Directions for this task:
Only the lines from the one that contains "Task: Open the three-dot menu on the reply" through the final line of the entries should be repeated, exactly as written.

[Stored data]
◇ ◇ ◇ ◇ ◇ ◇ ◇
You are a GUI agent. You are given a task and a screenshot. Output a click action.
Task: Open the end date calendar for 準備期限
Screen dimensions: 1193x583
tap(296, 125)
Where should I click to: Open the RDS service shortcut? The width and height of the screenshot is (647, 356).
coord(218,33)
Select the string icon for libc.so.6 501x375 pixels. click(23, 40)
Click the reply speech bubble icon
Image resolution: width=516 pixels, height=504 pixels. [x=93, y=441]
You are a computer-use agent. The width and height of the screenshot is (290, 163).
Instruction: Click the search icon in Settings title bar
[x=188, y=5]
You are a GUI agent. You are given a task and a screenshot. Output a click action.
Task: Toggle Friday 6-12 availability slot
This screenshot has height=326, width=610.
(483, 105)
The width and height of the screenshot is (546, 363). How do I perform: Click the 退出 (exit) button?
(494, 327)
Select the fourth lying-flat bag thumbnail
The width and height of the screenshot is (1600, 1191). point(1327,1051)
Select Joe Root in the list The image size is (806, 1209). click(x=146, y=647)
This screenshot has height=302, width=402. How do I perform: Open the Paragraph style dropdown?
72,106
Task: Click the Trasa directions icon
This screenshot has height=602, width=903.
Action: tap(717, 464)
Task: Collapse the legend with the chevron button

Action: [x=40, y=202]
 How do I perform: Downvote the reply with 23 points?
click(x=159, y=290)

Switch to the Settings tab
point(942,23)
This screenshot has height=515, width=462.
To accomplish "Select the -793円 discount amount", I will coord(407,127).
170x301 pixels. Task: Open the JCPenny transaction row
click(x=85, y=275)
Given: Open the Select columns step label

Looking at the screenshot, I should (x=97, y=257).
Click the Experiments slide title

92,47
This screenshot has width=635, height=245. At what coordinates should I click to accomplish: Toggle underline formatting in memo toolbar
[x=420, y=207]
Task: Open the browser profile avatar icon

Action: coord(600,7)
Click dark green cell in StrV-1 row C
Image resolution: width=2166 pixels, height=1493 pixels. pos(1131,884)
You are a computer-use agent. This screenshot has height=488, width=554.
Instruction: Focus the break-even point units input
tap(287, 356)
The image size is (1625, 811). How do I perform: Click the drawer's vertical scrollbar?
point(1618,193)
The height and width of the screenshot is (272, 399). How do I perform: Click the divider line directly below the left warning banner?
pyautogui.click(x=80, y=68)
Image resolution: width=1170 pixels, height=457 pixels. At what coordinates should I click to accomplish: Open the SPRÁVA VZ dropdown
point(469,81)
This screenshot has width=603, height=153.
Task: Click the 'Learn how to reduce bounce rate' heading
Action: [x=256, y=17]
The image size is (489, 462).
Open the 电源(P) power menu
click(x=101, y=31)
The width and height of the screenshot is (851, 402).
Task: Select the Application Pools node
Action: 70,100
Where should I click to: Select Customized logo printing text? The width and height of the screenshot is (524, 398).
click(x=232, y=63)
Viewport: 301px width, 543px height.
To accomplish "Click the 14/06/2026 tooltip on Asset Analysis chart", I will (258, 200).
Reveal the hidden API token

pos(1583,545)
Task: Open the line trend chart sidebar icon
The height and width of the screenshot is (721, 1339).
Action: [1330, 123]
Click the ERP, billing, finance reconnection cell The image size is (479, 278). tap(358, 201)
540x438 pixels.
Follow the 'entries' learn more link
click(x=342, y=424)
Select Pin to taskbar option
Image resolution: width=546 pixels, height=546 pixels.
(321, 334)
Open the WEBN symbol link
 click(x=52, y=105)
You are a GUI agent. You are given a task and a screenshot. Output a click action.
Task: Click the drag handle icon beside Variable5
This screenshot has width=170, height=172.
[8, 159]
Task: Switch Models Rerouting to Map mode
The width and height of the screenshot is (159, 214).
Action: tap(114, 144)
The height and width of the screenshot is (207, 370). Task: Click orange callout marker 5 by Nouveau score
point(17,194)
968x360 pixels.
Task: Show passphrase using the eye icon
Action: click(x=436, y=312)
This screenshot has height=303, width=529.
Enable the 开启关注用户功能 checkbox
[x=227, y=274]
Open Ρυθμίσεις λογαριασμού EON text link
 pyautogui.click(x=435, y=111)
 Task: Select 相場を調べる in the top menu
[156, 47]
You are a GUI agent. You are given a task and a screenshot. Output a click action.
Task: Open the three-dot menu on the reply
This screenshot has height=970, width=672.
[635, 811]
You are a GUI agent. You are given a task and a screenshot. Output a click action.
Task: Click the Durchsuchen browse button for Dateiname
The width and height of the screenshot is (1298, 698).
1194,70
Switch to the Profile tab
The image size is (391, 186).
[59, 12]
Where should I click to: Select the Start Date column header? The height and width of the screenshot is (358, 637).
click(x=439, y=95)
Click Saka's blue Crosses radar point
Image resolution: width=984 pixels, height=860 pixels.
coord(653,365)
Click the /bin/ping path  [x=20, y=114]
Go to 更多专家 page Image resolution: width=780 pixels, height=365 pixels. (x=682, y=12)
◇ ◇ ◇ ◇ ◇ ◇ ◇
Reply:
Task: Open the three-dot menu on the reply
This screenshot has height=970, width=672.
[635, 811]
You are a GUI agent. You are given a task and a screenshot. Output a click action.
Task: Click the Durchsuchen browse button for Dateiname
The width and height of the screenshot is (1298, 698).
1194,70
Switch to the Profile tab
The image size is (391, 186).
[59, 12]
Where should I click to: Select the Start Date column header? The height and width of the screenshot is (358, 637).
click(x=439, y=95)
Click Saka's blue Crosses radar point
Image resolution: width=984 pixels, height=860 pixels.
coord(653,365)
Click the /bin/ping path  [x=20, y=114]
Go to 更多专家 page Image resolution: width=780 pixels, height=365 pixels. (x=682, y=12)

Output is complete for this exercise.